Andreas Mink
New York (Weltexpresso) - Am Wochenende hat das US-Justizministerium Reisebeschränkung für den Ex-Spion im Dienste Israels aufgehoben. Nun plant Jonathan Pollard die Auswanderung in den jüdischen Staat. Premier Benjamin Netanyahu begrüsste am Sonntag einen Besuch, für den er sich persönlich über viele Jahre eingesetzt hat: «Ich freue mich darauf, bald Jonathan Pollard und seine Frau Esther in Israel willkommen heissen zu können.» Das Paar will sich in Israel niederlassen.
Pollard war am 21. November 2015 auf Bewährung aus der Haft entlassen worden. 2018 hatte das US-Justizministerium die Aufhebung der damit verbundenen Restriktionen abgelehnt. Israel hatte seinerzeit eine formelle Ausreisegenehmigung für Pollard beantragt, wurde aber negativ beschieden. Doch nun verzichtete Justizminister Bill Barr auf eine Verlängerung der Bewährungs-Auflagen, darunter auch einem Reiseverbot ins Ausland. Damit ist das Drama um den heute 66-jährigen Pollard indes noch nicht ausgestanden.
Pollard war am Nachrichtendienst der US-Navy tätig und begann 1984 mit der Weitergabe geheimer Informationen an Israel. Ein Jahr später wurde Pollard verhaftet und wegen Spionage angeklagt. US-Geheimdienste drangen auf eine harte Strafe. Pollard bekannte sich 1987 schuldig und wurde zu lebenslanger Haft verurteilt. Dort wandte sich der zunächst kaum religiöse Pollard dem Glauben zu und allmählich wuchs die Zahl seiner Unterstützer in der amerikanisch-jüdischen Gemeinschaft über Orthodoxe und konservative Organisationen hinaus.
Pollard wurde schließlich 2015 nach langem Drängen auch aus Israel auf Bewährung entlassen. Seinerzeit gab es Gerüchte, wonach Präsident Barack Obama und US-Außenminister John Kerry dadurch Zugeständnisse Israels bei Friedensgesprächen mit den Palästinensern einhandeln wollten. Dazu kam es jedoch nicht.

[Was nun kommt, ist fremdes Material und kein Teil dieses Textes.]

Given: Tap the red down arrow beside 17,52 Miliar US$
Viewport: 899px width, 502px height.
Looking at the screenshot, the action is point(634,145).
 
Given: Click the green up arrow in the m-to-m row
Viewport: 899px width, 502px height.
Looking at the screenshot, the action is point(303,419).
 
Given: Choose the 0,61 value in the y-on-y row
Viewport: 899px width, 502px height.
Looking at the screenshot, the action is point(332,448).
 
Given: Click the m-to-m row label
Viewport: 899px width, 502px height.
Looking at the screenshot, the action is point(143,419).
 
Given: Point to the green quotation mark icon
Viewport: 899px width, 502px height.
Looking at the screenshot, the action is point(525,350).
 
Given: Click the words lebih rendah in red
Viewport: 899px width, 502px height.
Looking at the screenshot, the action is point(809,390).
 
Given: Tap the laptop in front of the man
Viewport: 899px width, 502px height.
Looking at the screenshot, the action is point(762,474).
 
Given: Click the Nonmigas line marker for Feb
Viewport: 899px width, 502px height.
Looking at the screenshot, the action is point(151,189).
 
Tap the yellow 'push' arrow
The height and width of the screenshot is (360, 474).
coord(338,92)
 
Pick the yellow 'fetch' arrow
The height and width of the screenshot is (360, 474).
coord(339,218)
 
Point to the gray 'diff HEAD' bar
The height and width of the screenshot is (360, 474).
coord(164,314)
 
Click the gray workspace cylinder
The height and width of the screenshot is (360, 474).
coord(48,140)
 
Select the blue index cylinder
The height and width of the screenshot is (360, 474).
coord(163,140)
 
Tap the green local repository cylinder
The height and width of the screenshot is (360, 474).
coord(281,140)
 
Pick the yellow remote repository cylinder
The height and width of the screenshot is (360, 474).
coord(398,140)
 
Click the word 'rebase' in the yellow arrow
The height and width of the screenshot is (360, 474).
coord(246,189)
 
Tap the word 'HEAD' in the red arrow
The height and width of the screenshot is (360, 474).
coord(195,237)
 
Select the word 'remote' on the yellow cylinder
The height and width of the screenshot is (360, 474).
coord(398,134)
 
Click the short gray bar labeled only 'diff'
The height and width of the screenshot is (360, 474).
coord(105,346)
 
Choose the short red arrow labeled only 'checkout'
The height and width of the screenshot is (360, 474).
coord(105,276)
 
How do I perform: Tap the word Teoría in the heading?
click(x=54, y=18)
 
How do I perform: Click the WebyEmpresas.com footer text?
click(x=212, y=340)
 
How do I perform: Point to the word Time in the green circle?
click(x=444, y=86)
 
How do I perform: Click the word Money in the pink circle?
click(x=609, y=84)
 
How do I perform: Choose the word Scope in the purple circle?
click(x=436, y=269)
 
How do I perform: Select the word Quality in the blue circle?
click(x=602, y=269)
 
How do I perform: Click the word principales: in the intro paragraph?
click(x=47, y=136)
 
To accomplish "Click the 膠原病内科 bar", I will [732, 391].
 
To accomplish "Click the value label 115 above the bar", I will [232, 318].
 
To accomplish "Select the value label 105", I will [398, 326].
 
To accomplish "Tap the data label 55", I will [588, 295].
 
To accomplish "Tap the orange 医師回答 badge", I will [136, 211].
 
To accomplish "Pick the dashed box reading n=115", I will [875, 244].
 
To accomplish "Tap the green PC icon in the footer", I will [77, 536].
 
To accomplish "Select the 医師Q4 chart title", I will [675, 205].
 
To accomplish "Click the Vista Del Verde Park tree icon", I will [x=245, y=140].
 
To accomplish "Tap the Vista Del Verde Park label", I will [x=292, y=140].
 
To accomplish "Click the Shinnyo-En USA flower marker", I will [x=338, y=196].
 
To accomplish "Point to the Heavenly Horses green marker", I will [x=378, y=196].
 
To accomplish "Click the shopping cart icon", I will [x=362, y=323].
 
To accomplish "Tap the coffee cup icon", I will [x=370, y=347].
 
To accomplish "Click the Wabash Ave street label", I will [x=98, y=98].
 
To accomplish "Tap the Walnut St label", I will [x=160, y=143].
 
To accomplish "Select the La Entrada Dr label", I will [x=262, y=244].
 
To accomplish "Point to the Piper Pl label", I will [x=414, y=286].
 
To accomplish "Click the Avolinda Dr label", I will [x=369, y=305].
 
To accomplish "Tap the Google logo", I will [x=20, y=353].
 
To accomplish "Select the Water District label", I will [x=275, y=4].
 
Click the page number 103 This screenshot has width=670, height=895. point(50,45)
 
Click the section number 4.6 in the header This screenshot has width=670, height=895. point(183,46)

Die Affäre war lange ein sensibles Thema. Bei seiner Entlassung erklärte der ex-Diplomat Stuart Schwartzstein topnews gegenüber, der Fall Pollard sei für amerikanische Juden schwierig und schmerzhaft. Mache sich ein Mitglied eines Vergehens schuldig, werde dies als Makel für die gesamte Gemeinschaft empfunden. Die Pollard-Affäre habe zudem den alten Vorwurf der «doppelten Loyalität» zumindest in das amerikanisch-jüdische Bewusstsein gerufen – die Unterstellung also, dass Juden ihr eigener Staat und ihre Gruppe wichtiger sei, als ihre Verpflichtungen als US-Staatsbürger. Die zunehmende Sympathie und Unterstützung für Pollard sprach daher auch für ein wachsendes, jüdisches Selbstbewusstsein und Mut zu komplexeren Positionen: dass man also durchaus loyaler US-Bürger sein und sich gleichzeitig für Israel und eigene Anliegen einsetzen kann.
Am Wochenende sprachen Netanyahu und Pollard dem israelischen US-Botschafter Ron Dermer besonderen Dank für dessen Engagement für die Aufhebung der Bewährung aus. Laut Netanyahu hat Dermer in den letzten Jahren über 150 Gespräche mit Pollard geführt. Der prominente Jurist Alan Dershowitz erklärte dem «Jewish Insider» dazu, die Massnahme sei mehr als überfällig gewesen. Der israelische Gesundheitsminister Yuli Edelstein will Pollard und seiner krebskranken Frau Ressourcen für eine angemessene Pflege bereitstellen.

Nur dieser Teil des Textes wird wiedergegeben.